There had been lots of police questions and interviews by then, and he thought they would charge him and that he could end up being hanged. But he said it would be a – what did he call it?
– a rough justice. I think it’s a quotation or something,’ said Elizabeth. ‘He liked quoting things. He said he deserved to die because he had been responsible for the
deaths of a lot of young men in the Great War. He had sold information to Germany or something, and because of it ships had been sunk. I said if he felt so guilty why didn’t he just confess,
but he said it was very complicated – there was somebody out in the world he wanted to protect. Personally,’ she said, ‘I thought he was being ridiculous. I still think
so.’
Lewis said, ‘Come back to the present. Tell me about Denzil McNulty?’
‘There isn’t much to tell. You know it all, don’t you?’
‘Why did you kill him?’
She looked at him as if he might be mad. ‘He threatened to tell the world who I really was,’ she said. ‘To – what do they call it? – to blow my cover. My beautiful
comfortable life that I had created over the years would have been in tatters. My boy’s life would have been utterly ruined.’
‘So that’s why you killed McNulty. To stop him from talking.’
‘Of course that’s why I killed him,’ said Elizabeth.
CHAPTER THIRTY-NINE
Vincent was surprised to answer a knock on his door just after lunch, and to find two policemen there. A detective sergeant, it seemed, and an ordinary constable. Might they
come in and have a little word with him?
Once inside, the detective sergeant said a disturbance had taken place at Calvary the previous night. ‘You’ll have heard about it, I daresay? News travels in a small place like this,
doesn’t it?’
‘Indeed I have heard about it, Sergeant. Dreadful, I thought it.’ Vincent had in fact gone out and about quite early that morning, specifically to find out if the news had yet got
round. He had bought groceries in the supermarket and a newspaper at the newsagents’, and he had gone into the post office for stamps.
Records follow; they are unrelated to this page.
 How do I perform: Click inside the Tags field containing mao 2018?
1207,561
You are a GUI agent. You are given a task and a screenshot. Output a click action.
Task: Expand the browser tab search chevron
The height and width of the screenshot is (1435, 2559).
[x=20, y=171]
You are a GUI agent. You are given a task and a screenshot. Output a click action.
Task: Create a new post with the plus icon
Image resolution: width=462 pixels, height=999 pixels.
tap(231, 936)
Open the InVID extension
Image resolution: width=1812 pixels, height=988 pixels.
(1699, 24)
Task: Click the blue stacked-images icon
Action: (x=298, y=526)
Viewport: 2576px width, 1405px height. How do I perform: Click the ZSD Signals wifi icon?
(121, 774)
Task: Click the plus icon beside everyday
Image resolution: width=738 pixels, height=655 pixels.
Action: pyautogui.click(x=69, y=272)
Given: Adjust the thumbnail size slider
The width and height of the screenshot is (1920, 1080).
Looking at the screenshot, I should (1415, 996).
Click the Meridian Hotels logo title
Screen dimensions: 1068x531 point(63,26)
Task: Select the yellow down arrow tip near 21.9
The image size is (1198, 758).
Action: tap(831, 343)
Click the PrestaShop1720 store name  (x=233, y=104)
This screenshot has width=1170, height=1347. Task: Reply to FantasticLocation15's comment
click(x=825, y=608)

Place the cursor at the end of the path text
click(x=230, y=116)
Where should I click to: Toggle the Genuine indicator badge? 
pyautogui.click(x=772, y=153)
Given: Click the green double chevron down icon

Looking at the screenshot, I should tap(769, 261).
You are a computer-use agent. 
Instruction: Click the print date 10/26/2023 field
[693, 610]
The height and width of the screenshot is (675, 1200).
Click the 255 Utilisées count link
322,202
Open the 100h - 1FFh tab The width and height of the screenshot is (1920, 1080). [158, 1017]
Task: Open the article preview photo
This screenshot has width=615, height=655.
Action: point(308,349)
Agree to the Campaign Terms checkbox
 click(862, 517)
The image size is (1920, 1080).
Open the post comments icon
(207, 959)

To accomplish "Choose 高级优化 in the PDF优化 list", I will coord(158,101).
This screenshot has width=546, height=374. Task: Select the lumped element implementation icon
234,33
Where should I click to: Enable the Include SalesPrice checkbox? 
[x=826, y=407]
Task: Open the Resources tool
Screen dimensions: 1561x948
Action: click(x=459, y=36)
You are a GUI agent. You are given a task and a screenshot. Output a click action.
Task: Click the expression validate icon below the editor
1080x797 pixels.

By midday everyone was talking about what had happened,
so he felt perfectly safe in admitting to knowing about it, and to asking how he could be of help.
‘It seems,’ said the detective sergeant, ‘that Dr Ingram and his assistants put a camcorder inside Calvary last night.’
‘My goodness,’ said Vincent, but an icy hand had closed around his stomach.
‘We’ve watched the footage – Dr Ingram was very helpful in passing it over to us – and there’s a figure on it that isn’t part of his team. A man went into the
execution chamber last night, and shut the gallows trap – we understand Mr Stratton was down there at the time, as part of the programme.’
‘Mr Stratton?’
‘Mr Jude Stratton.’
‘I don’t know him.’
‘The thing is, Mr Meade,’ said the sergeant, ‘the figure on the film has been identified as being you.’